Segment Start: Task input

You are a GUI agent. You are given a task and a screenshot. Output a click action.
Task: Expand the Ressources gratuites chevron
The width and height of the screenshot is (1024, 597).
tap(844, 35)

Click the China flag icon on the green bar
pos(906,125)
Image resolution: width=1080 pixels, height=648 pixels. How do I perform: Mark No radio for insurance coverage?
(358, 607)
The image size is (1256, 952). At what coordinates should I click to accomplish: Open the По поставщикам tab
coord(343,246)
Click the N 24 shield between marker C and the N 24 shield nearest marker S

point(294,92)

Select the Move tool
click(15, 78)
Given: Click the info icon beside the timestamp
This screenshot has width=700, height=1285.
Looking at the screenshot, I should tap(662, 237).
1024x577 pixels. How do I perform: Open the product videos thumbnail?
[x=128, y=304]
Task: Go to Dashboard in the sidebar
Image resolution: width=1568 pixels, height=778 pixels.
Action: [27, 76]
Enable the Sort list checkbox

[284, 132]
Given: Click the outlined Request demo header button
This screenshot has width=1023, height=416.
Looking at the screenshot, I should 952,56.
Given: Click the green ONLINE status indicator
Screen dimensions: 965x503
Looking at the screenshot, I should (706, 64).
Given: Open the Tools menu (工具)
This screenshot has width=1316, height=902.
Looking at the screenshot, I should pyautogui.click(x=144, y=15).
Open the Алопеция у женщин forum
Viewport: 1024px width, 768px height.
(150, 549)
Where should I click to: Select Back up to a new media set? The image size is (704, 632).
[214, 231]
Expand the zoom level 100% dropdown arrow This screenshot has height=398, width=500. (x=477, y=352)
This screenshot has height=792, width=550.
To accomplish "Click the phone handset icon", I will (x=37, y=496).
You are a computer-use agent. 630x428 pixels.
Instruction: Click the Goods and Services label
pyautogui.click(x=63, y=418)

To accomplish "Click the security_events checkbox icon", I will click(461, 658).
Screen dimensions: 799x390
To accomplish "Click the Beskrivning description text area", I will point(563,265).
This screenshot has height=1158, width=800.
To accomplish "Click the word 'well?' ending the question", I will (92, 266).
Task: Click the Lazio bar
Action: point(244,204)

Segment End: Task input

Your objective: Search the data above for lines holding "agent" and copy each of them.

Written solution:
You are a GUI agent. You are given a task and a screenshot. Output a click action.
You are a computer-use agent. 630x428 pixels.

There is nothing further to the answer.